## TAREFA
No texto sobre a pandemia e os escritórios, indique todas as categorias profissionais que são nomeadas como aquelas que leem e escrevem.

## EXCERTO DO TEXTO
A pandemia ajuda-nos a perceber melhor a nossa natureza. Como se trata de um evento marcante e de natureza global, serve para estabelecer marcos. Como éramos antes? Como somos agora?

São perguntas verdadeiras e ao mesmo tempo retóricas. Ainda está por ser descoberto o ser humano que mudou a sua índole por causa do coronavírus, o tal canalha que ficou bonzinho não passa de lenda urbana. Por outro lado, saltam aos olhos os efeitos da quarentena à qual fomos submetidos.

Um deles, um dos mais discutidos, tem a ver com o uso dos escritórios: eles vão continuar a ser mesmo necessários?

Para perceber conceitos faz sempre sentido irmos às origens das palavras. “Escritório” vem do latim “scriptorium”, ou seja, “lugar de escrita”. Foi para isso que os escritórios foram inventados, para reunir sob um mesmo tecto um conjunto de profissionais que deveriam passar a maior parte do tempo a ler e a escrever.

Ler e escrever é o que fazem os burocratas, advogados, contabilistas, publicitários, administrativos e tantas outras categorias. Fazem tanto que precisam de mesas, salas, equipamentos em permanente evolução.

E é aí que mora o busílis da questão. Se antes tínhamos de sair de casa, apanhar um transporte, atravessar a cidade para termos uma máquina de escrever à nossa disposição e todo um conjunto de ações organizadas entre os colaboradores e departamentos para que os processos andassem, hoje basta um aparelho de bolso ligado à nuvem. Cada smartphone, cada computador pessoal, tornou-se num verdadeiro escritório portátil.

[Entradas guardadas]

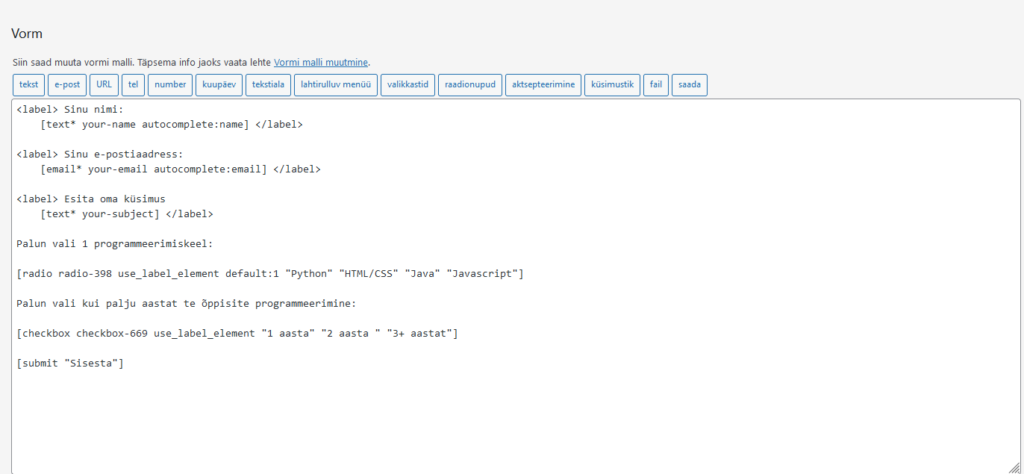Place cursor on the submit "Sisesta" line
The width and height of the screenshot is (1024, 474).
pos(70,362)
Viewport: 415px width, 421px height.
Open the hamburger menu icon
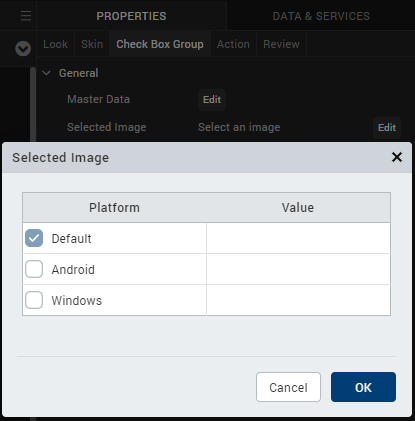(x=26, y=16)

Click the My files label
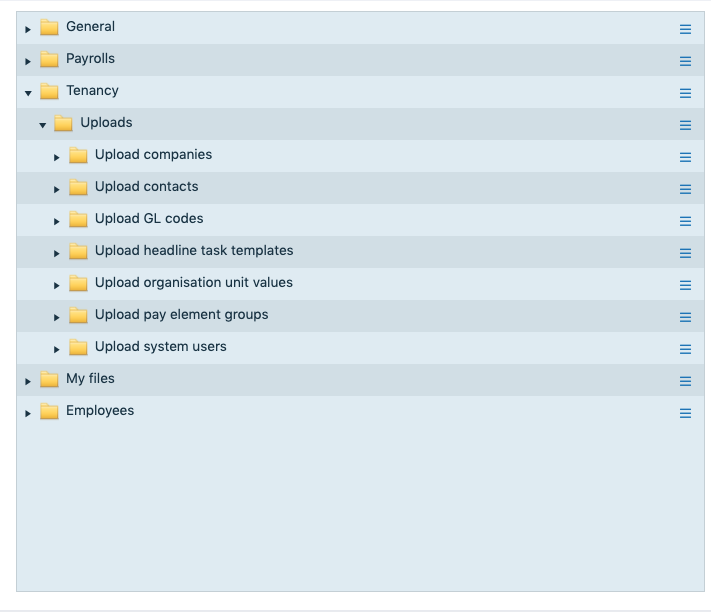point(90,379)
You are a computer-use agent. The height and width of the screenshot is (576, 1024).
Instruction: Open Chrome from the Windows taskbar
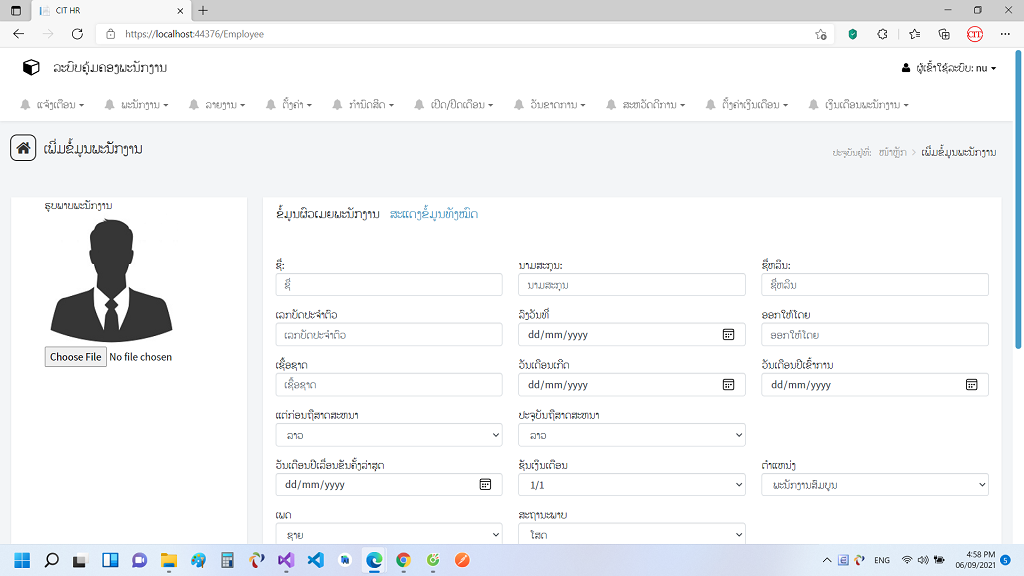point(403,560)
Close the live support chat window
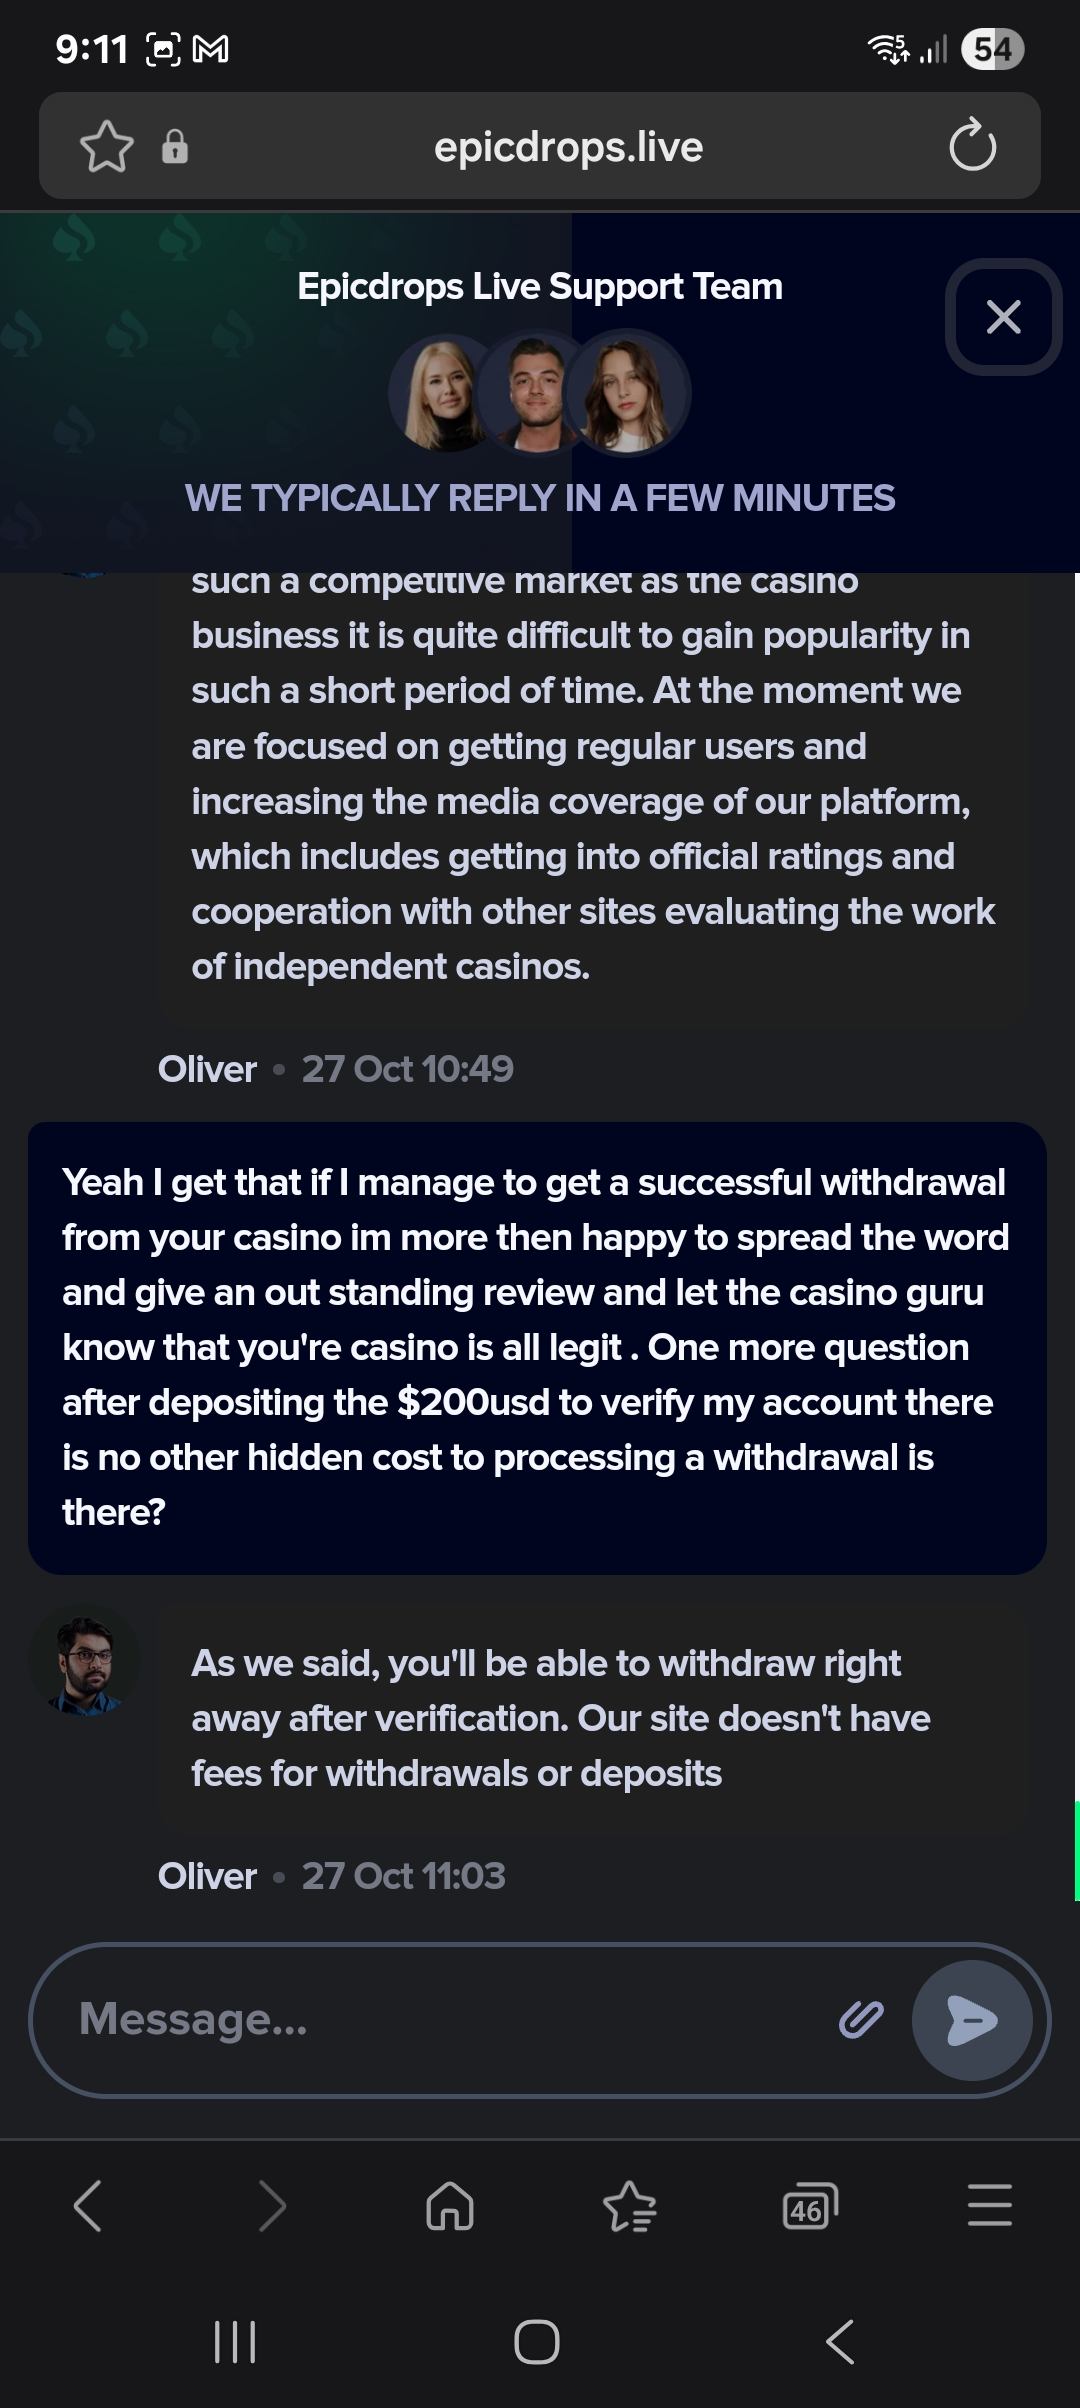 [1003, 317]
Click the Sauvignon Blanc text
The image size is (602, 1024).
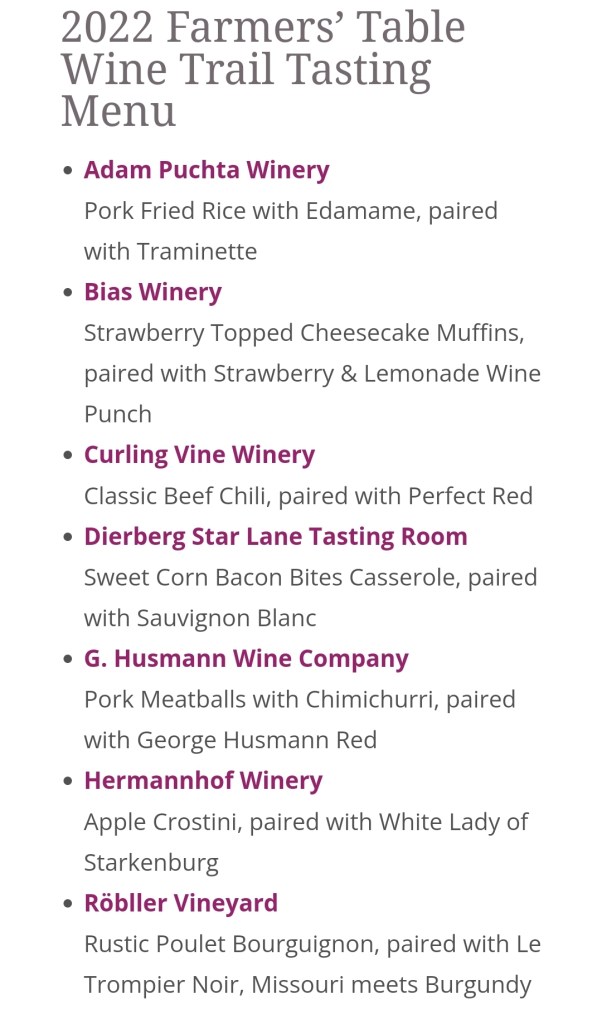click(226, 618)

## RESPOSTA
Burocratas, advogados, contabilistas, publicitários e administrativos.